(AIM OF THE TASK)
The entries that follow need to be reproduced exactly, minus any images.

(THE DATA)
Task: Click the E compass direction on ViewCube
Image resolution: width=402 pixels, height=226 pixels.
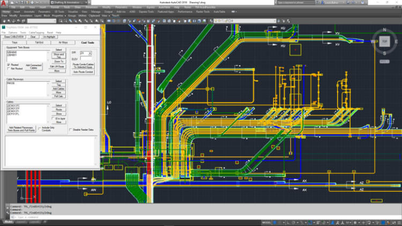Action: point(395,41)
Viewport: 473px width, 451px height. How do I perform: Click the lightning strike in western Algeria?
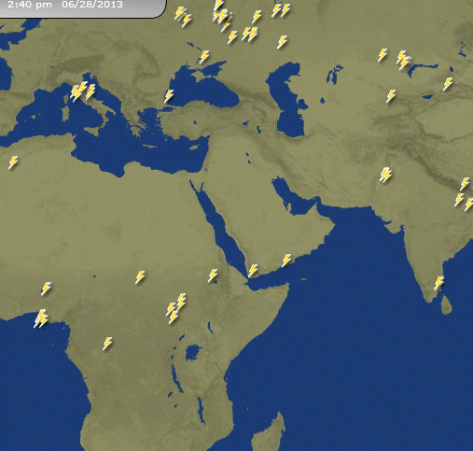[13, 162]
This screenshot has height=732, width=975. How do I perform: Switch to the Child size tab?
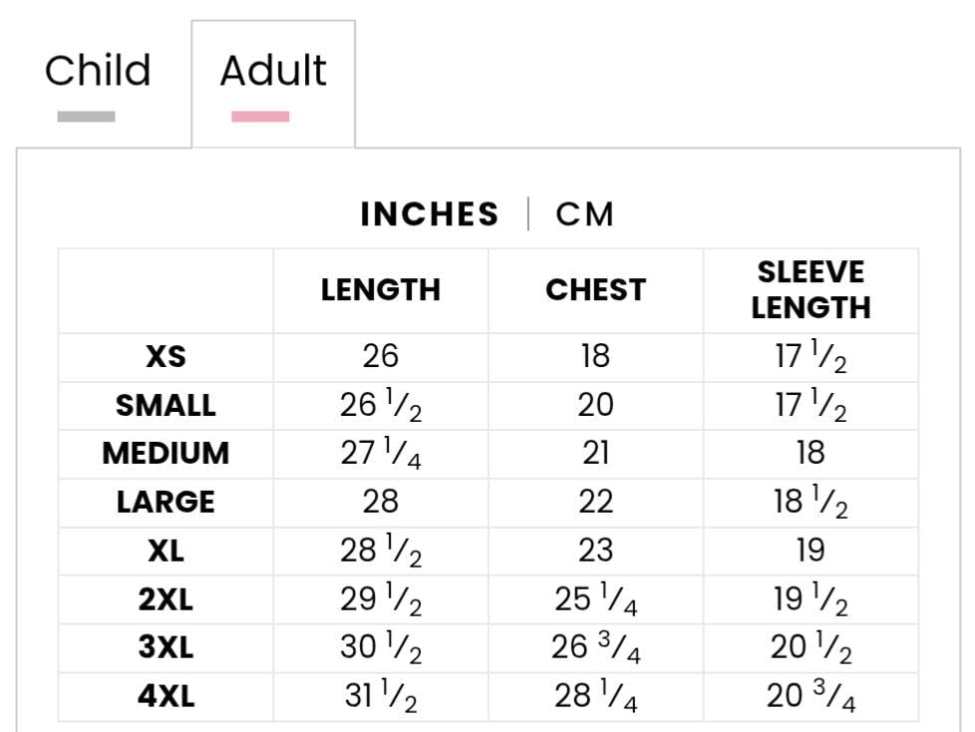[x=98, y=70]
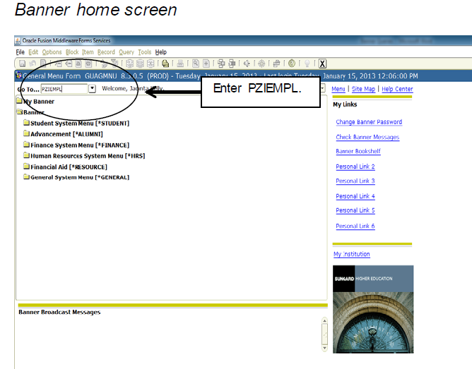This screenshot has height=369, width=472.
Task: Expand the My Banner folder
Action: pyautogui.click(x=19, y=102)
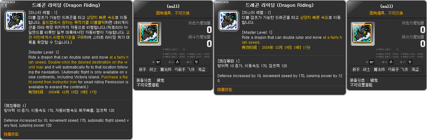Click the dragon mount item icon in the last (null) tooltip
Viewport: 427px width, 140px height.
363,32
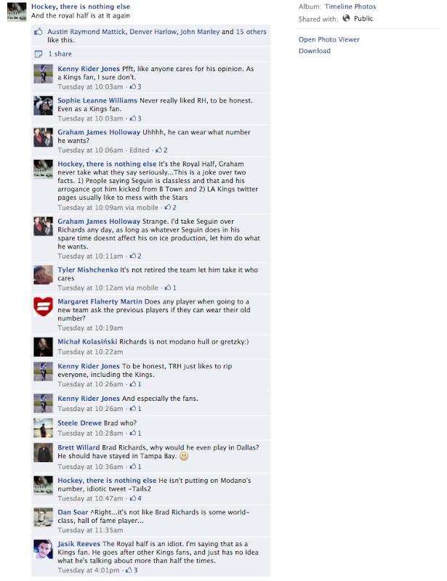Open the Timeline Photos album link
This screenshot has width=447, height=581.
click(350, 7)
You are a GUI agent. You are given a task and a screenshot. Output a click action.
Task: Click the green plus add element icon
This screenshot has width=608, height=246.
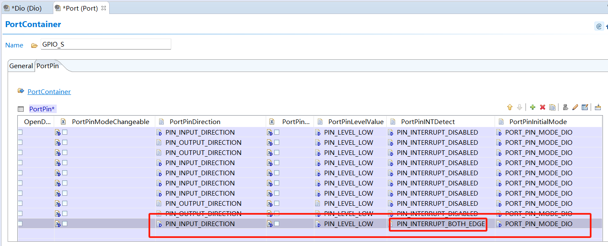(x=532, y=108)
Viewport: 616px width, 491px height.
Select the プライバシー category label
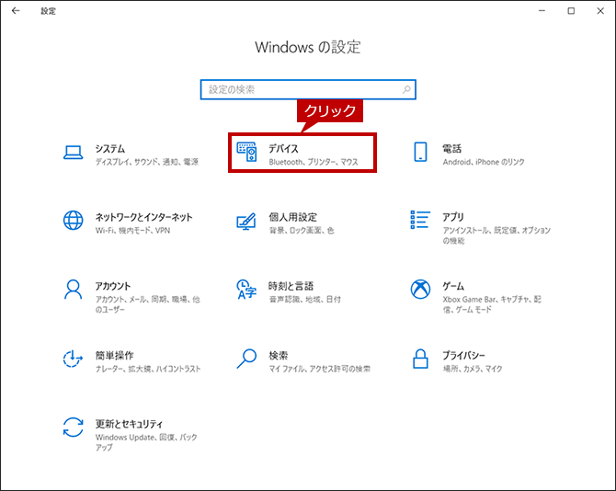463,356
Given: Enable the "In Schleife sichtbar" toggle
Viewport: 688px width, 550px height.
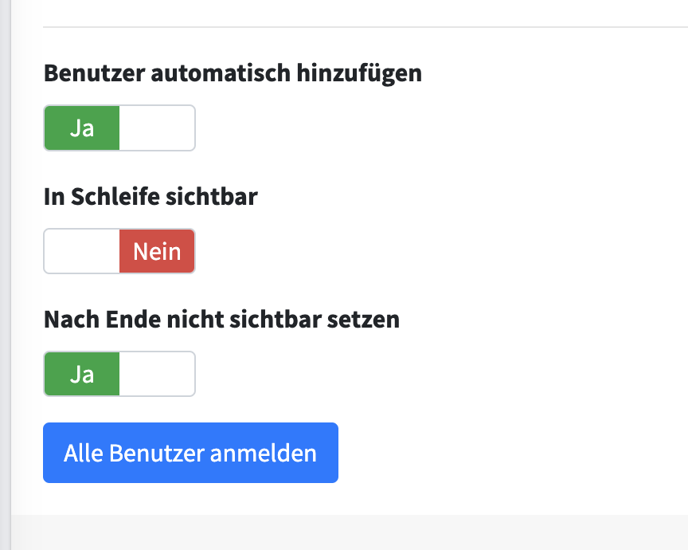Looking at the screenshot, I should [119, 251].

(RESPONSE)
Task: Click the E compass direction on ViewCube
Image resolution: width=402 pixels, height=226 pixels.
Action: point(395,41)
Viewport: 473px width, 451px height. How do I perform: Click the lightning strike in western Algeria?
[13, 162]
This screenshot has height=732, width=975. How do I perform: Switch to the Child size tab?
[x=98, y=70]
This screenshot has height=369, width=472.
Task: Expand the My Banner folder
Action: pyautogui.click(x=19, y=102)
Click the dragon mount item icon in the last (null) tooltip
Viewport: 427px width, 140px height.
363,32
Open the Timeline Photos album link
This screenshot has width=447, height=581.
click(350, 7)
You are a GUI agent. You are given a task and a screenshot. Output a click action.
Task: Click the green plus add element icon
This screenshot has width=608, height=246.
(x=532, y=108)
Viewport: 616px width, 491px height.
Select the プライバシー category label
463,356
Given: Enable the "In Schleife sichtbar" toggle
Viewport: 688px width, 550px height.
Looking at the screenshot, I should [119, 251].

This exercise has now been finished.